(Supplied material begins)

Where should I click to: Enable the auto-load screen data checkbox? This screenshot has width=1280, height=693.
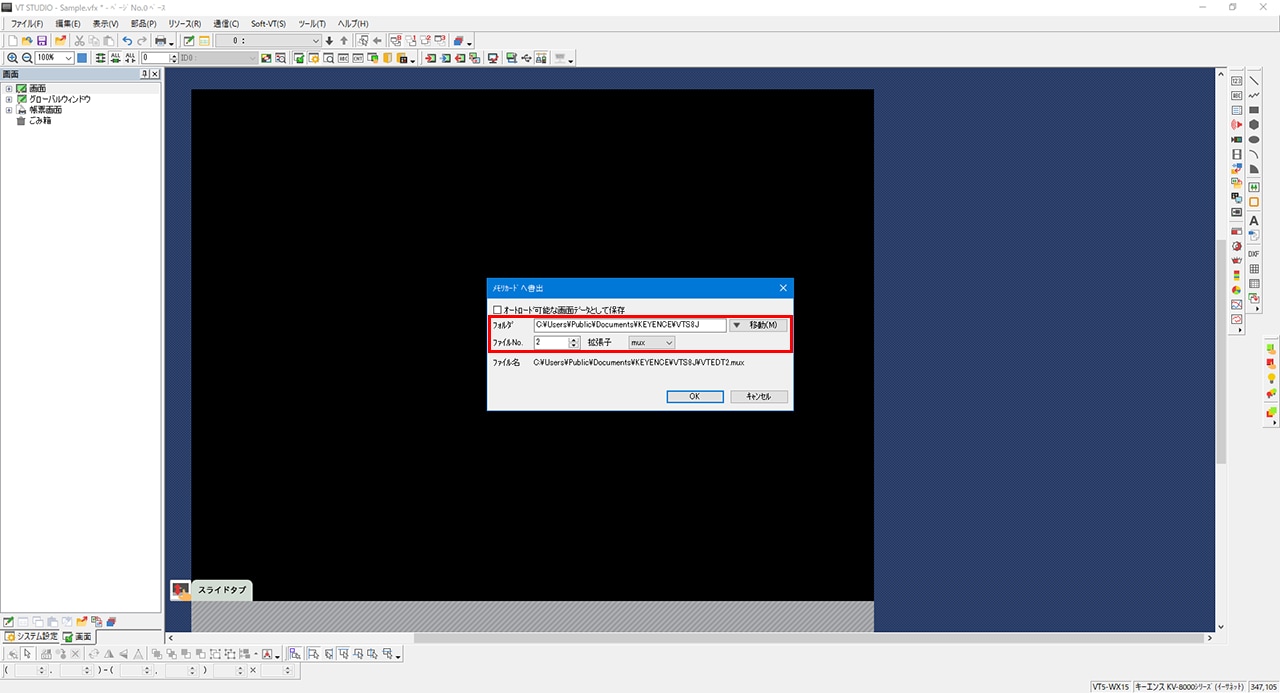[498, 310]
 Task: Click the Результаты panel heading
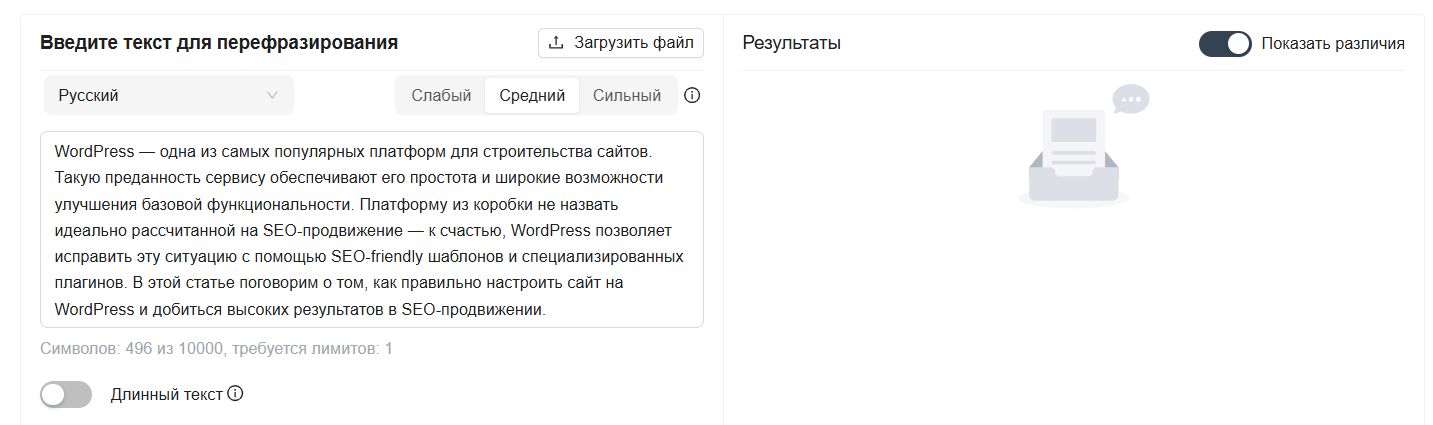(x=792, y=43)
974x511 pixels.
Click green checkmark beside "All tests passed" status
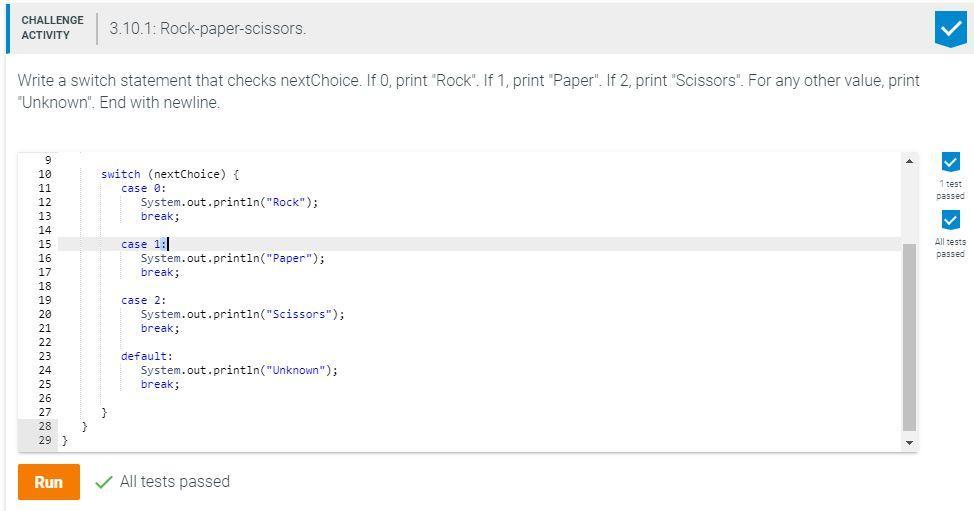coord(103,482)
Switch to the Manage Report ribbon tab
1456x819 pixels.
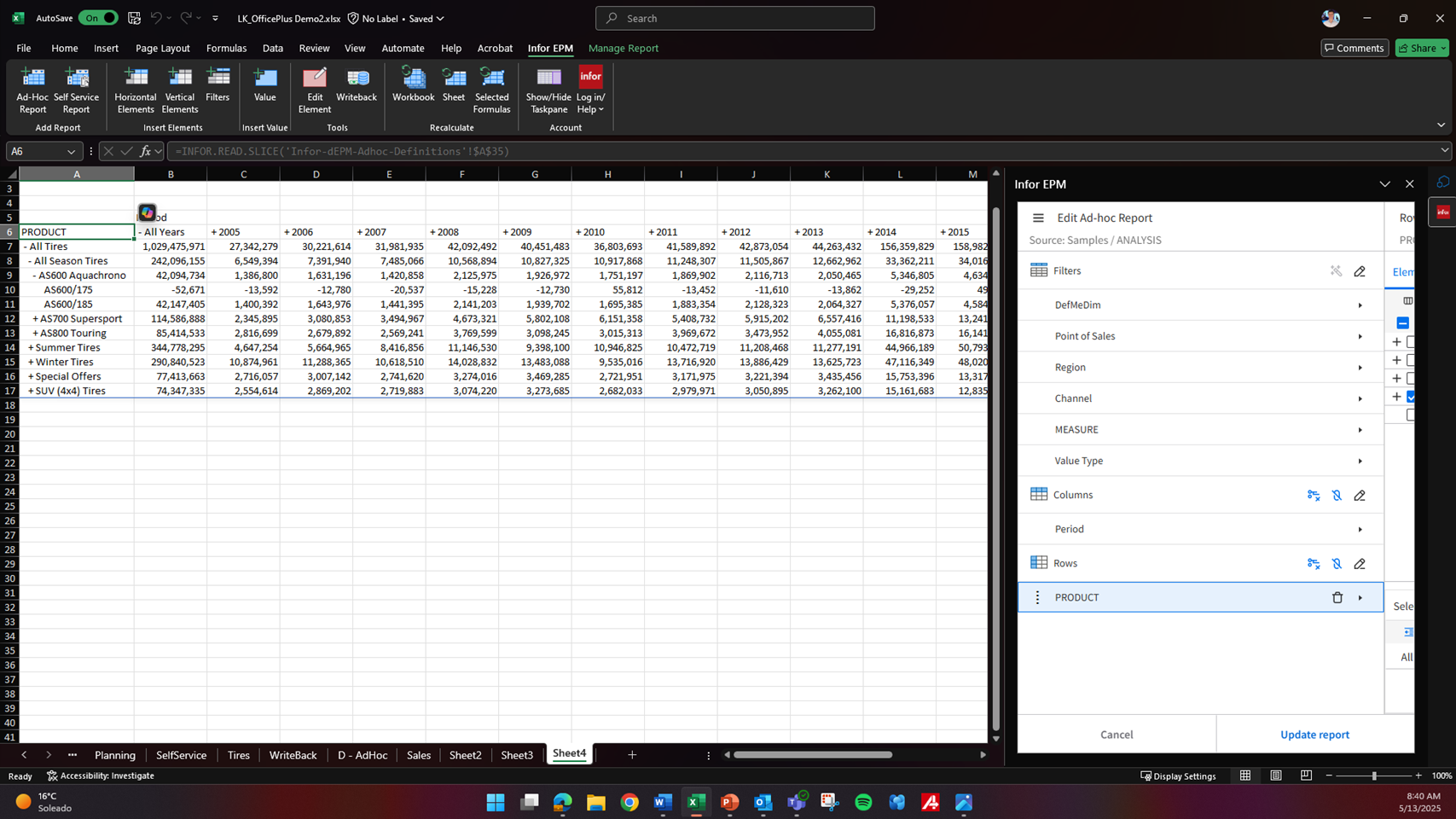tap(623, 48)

(Supplied material ends)
(Supplied material begins)

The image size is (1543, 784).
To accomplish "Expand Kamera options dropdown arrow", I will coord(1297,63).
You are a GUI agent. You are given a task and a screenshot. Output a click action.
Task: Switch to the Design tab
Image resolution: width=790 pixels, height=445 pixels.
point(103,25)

(Supplied material ends)
(Supplied material begins)

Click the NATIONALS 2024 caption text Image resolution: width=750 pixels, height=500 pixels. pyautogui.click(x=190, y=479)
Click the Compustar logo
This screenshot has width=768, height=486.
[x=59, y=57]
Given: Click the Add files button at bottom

(Supplied material ends)

### Exercise details
Where in the entries does the word "Switch" occur? Copy out each line that has it.

### Answer box
Switch to the Manage Report ribbon tab
Task: Switch to the Design tab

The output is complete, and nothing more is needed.